■2023年8月20日 第5回 なす・シャインマスカット 〜勉強品目「なす」 東京青果(株)  菅野敏之氏
◇「なす」について
[東京青果(株)  菅野敏之氏より]
  • 東京青果(株)の野菜第3事業部で、なすとじゃがいもの販売に携わっています。

  • 関東、東北、中国地方、四国あたりまでは、「千両なす」、「式部なす」あたりがメインで販売されています。九州と北海道の一部では、なすといえば「長なす」のことです。

  • 流通については、生産者の方が作ってくれたものが輸送されて市場に届き、われわれ仲卸が中心になって販売、商品がスーパーや量販店、八百屋さんの棚に並ぶという流れになっています。

  • 今年は暑すぎてやや数量が少ないかもしれません。夏野菜で8月は需要期、消費動向はいいと思います。市場としては、この流れを崩さないように、販売を続けいきたいと思っています。

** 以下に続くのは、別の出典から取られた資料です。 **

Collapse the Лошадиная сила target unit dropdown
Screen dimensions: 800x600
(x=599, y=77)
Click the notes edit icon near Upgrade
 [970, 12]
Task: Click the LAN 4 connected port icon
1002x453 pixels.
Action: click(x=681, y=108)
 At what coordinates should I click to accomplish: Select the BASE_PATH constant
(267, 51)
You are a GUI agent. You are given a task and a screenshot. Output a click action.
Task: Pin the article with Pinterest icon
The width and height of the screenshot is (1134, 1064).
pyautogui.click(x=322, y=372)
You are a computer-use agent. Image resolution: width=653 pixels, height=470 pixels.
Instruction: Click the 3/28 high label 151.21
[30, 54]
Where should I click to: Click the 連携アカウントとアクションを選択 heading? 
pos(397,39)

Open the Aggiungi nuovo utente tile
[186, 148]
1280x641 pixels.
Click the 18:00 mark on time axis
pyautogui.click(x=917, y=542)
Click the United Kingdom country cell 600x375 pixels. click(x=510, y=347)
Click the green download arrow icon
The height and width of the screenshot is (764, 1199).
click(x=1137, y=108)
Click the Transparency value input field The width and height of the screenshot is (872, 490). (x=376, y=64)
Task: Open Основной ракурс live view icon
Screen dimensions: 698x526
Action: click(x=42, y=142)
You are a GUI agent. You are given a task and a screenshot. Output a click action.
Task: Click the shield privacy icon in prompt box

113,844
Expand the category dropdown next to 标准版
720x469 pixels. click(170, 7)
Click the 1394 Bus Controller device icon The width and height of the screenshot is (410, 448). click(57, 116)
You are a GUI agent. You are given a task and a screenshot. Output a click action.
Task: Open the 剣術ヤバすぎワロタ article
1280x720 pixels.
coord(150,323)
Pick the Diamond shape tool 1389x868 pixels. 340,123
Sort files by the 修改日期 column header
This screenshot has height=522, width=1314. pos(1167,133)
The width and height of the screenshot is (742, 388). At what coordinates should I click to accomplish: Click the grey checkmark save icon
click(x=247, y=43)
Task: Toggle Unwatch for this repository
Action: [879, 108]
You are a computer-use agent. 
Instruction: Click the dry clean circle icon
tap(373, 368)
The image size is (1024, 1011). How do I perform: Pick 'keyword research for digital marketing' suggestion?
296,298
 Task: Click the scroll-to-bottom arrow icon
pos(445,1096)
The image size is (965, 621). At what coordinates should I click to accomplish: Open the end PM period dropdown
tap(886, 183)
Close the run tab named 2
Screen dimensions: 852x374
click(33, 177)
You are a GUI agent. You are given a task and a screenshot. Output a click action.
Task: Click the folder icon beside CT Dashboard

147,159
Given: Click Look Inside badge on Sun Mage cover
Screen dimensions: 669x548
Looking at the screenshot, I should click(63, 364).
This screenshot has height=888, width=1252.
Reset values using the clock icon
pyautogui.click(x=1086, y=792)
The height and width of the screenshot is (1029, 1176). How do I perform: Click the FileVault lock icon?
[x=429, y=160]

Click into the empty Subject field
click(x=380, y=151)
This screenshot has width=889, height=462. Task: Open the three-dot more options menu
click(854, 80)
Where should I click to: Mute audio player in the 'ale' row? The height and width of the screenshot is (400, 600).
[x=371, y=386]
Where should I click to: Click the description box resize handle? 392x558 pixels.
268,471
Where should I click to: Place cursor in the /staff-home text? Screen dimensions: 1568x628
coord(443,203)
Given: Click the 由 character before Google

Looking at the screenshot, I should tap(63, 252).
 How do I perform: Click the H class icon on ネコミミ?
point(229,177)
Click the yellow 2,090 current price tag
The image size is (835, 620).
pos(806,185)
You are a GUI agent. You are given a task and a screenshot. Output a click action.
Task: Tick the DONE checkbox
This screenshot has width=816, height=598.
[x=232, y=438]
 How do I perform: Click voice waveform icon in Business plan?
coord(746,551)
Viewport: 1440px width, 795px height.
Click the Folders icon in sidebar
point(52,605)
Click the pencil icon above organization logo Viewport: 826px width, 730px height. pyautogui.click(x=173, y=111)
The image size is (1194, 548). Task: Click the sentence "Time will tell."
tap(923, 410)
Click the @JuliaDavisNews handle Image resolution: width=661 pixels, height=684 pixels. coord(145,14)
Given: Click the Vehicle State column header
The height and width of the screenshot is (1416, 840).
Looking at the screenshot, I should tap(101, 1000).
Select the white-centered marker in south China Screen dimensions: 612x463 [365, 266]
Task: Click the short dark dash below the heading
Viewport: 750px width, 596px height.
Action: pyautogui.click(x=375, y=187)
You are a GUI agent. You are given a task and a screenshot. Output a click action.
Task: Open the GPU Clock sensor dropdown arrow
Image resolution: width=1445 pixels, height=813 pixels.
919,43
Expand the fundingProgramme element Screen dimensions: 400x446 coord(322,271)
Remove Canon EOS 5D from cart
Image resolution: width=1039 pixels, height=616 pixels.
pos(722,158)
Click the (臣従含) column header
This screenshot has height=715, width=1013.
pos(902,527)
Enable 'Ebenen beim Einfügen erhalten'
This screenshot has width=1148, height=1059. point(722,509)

  • コロナ禍を経て、流通面はかなり変わってきています。一般消費者の方も、今までは、特売品や安いものを求めて、2〜3軒の店を回るという買い物スタイルがあったかと思いますが、最近は1か所で買い物を終わらせられるように消費動向も変わってきていますし、eコマース、インターネット販売、デリバリーといった販売経路も拡充されています。

  • 生産量は減ってきているので、生産者さんのために、少しでも高く販売できるように、さまざまな手法を使いながら維持拡大できるように努めていきたいと思いますので、八百屋さんにもぜひご協力をお願いいたします。

  • 本日の勉強品目について説明します。栃木、JAはがの真岡の「千両なす」は、ごく一般的ななすとして、漬けものや炒めものなど、オールマイティーに使える品種です。皮もほどよいやわらかさで食べやすいです。

  • 「式部なす」も栃木。「千両なす」に比べると皮がしっかりしていて、歯ごたえがあると思いますが、これも一般的ななすの部類で、全国的に栽培されています。

  • 「筑陽なす」は茨城。「PC筑陽」という品種は、ハチなどの受粉がいらない品種改良がされています。安定供給、安定生産という面では、「筑陽なす」が多く選ばれています。

  • 熊本の「大長なす」は、非常に長いなすで、果肉はやわらかく、皮もそれほど気にならない食味が特徴です。

  • 静岡の「折戸なす」は、丸なすや米なすの部類に入ると思います。

  • 「サファイアなす」は山形。漬けもの用として、量販というより業務筋に適している商材です。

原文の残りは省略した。